On June 24th and 25th, the NEO ecosystem participated in the Crypto Valley Conference (CVC) on blockchain technology in Zug, Switzerland. NEO’s participants included Lili Zhao, Swiss director of Ecosystem Growth, and Dr. Guilherme Sperb Machado, founder of Neow3j, who delivered a presentation and a workshop, respectively. NEO News Today was able to catch up with Zhao and Dr. Machado to learn more about their contributions to the annual conference.

The second annual CVC boasted more than 1,200 participants, over 100 presentations from industry subject matter experts, and numerous panel discussions. The event sought to discuss technology, economics and finance, and regulation amongst a diverse group of attendees from the start-up, corporate, academic, and public sectors.

NEO Workshop

On the first day of the CVC, Dr. Machado hosted a workshop entitled “NEO Blockchain: Concept and Coding,” which covered NEO concepts and an introductory coding session on NEO smart contracts.

Around 40 or 50 event attendees participated in the workshop, which “was a mix of techies and business people.” According to Dr. Machado, “most of the tech participants were interested in the differences of NEO to other blockchain technologies.”

The conceptual portion of the workshop focused on global assets, UTXOs, how transactions work, transaction types, signing, NEO nodes, and the network in general.

In the coding portion of the workshop, attendees were introduced to NEO smart contracts and instructed on deployment. Also, Dr. Machado “presented development tools (i.e., NEO PrivateNet, compilers) so that the audience could get a good grasp of the whole developer environment.”

Lastly, Dr. Machado told NEO News Today that on numerous occasions, people approached him to say that his Neow3j Java library “is very handy for Android development as well as to Java backends!”

Presentation of the Smart Economy

Zhao was the first speaker of day two, opening with a broad overview of the public perception of blockchain and an introduction to blockchain 1.0 and 2.0. Blockchain 1.0 refers to the distributed ledger technology that transacts in a peer-to-peer network enforced through consensus (i.e., Bitcoin).

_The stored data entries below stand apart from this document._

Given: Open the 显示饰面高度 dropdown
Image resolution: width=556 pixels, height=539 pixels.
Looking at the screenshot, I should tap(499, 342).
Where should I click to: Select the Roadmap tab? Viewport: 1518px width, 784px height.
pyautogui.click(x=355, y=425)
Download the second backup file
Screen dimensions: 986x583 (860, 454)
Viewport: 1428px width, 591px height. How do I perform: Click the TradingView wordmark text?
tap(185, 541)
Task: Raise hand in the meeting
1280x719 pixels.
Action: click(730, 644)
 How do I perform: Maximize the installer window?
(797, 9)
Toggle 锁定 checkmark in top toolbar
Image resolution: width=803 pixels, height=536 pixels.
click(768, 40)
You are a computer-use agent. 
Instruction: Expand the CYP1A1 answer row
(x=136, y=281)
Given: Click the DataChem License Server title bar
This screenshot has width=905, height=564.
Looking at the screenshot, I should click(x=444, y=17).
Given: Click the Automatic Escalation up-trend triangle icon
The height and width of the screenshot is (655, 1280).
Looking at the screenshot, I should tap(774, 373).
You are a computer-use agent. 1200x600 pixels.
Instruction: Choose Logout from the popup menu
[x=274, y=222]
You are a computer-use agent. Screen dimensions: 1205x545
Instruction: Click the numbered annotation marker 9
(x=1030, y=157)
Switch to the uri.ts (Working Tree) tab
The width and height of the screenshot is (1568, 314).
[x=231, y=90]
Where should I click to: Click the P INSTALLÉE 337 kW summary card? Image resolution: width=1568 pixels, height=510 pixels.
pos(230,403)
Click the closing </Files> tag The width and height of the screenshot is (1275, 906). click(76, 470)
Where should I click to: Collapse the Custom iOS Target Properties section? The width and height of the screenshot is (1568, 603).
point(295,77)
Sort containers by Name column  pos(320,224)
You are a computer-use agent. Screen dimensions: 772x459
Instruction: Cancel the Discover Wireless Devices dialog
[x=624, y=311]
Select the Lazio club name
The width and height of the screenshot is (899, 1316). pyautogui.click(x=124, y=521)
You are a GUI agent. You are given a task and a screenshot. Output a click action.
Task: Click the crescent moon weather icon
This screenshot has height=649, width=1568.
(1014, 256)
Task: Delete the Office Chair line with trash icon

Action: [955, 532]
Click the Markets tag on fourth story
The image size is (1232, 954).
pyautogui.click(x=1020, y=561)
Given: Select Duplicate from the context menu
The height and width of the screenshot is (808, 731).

Blockchain 2.0 is based on 1.0 technology, but incorporates additional features such as smart contracts, dApps, and token issuance (i.e., NEO and Ethereum).

The presentation went on to discuss transaction cost theory, which explains the economic choices of markets and firms, and how it applies to blockchain. Zhao went on to ask, “why is this relevant to blockchain and crypto?”

Speaking with NNT, Zhao said, “One of the fundamental attributes of blockchain and crypto is to reduce transaction costs which is the determining factor of whether production choice is carried out by the firm or in the market according to the transaction cost theory.” The transaction cost will affect the dynamic between markets and firms. So, when transaction cost is less in the market, then the size of the firm will become smaller. As transaction costs increase in the market, then the size of the firm will become larger.

The second half of the presentation to CVC focused explicitly on the Smart Economy. Specifically, NEO’s history, dual token model, consensus mechanism, infrastructure, communities, and dApps. Zhao also discussed the US $100 million EcoBoost fund, and its goal to offer life cycle support for developers, dApps, and infrastructure that grows and develops the NEO ecosystem.

Lastly, Zhao identified three economic models utilizing blockchain technology: within an ecosystem, across ecosystems, and beyond ecosystems. Today, token economic models occur within ecosystems (i.e., NEO and Ethereum), but they can also move across ecosystems through interoperability protocols (i.e., Cosmos and Polkadot). When the fundamental underpinnings of global economic processes are powered by blockchain, then the model extends beyond the ecosystem and into traditional industries, which Zhao called her “vision of the Smart Economy.”

Zhao concluded her presentation stating we’re in “the era of the Smart Economy, a paradigm shift of the Internet, [which] reshapes how society is structured and governed.”